Google has published data that reveals how many search results it has removed in response to European citizens’ requests, after an EU court granted them the ‘right to be forgotten’ last May.
The ruling stated that Google must act on users’ requests to remove ‘irrelevant’ and ‘outdated’ links in searches for their names. The company began reviewing requests last June.
To date, it has received 348,085 requests and evaluated more than 1.2 million links for removal. Of those, it has removed 441,032 URLs. Google opted not to remove 608,169 more URLs; the rest are pending review or require additional information.
The top 10 sites Google removed links from represent nine percent of all the requests it received. Facebook tops the list at a little over 10,000 URLs removed, followed by Profile Engine with nearly 8,000 URLs. The site crawls Facebook to help users find people and had a search deal with the social network, which expired in 2010.
Google’s link removal only affects search results on its European sites.

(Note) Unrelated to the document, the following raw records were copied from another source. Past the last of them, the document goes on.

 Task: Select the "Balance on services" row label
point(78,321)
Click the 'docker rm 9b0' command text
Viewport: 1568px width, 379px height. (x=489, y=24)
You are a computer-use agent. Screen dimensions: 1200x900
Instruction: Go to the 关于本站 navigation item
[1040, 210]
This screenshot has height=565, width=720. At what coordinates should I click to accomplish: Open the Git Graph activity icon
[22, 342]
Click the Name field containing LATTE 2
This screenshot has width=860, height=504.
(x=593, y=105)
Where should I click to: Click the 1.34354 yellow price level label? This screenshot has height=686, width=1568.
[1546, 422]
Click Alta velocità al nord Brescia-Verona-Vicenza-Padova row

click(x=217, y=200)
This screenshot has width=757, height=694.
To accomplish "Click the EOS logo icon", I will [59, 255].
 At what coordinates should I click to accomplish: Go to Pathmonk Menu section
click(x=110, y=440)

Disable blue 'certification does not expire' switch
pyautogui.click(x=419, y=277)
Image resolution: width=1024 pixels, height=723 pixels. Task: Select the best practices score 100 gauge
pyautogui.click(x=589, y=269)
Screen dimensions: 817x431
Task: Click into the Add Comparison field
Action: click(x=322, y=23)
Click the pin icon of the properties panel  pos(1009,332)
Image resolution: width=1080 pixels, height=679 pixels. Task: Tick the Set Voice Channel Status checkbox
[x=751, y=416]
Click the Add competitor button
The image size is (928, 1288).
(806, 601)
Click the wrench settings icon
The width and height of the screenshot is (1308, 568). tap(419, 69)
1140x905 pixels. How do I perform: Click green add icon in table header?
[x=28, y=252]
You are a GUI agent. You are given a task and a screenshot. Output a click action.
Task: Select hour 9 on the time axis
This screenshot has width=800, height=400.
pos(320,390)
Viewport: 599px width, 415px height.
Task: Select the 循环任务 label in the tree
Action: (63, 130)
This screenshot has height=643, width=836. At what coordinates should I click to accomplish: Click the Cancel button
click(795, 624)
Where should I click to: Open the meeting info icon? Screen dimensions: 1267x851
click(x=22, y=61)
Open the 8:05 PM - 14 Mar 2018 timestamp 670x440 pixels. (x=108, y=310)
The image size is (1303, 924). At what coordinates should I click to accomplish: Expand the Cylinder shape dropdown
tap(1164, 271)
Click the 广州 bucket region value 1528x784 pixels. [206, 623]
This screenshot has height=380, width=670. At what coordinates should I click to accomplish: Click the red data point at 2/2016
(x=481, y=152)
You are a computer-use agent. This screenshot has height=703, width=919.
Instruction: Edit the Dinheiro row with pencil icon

It was ordered by EU watchdogs as well as a French regulatory body to apply the right to be forgotten across its global sites, but Google has resisted the requests so far.
In July, a consumer advocacy group in the US wrote to the Federal Trade Commission (FTC) to have the agency investigate why Google hasn’t extended this option to users in the country — but nothing has come of it as yet.
You can find more information about Google’s link removal efforts, including a countrywise break-up of URLs removed, on this page.
➤ European privacy requests for search removals [Google Transparency Report]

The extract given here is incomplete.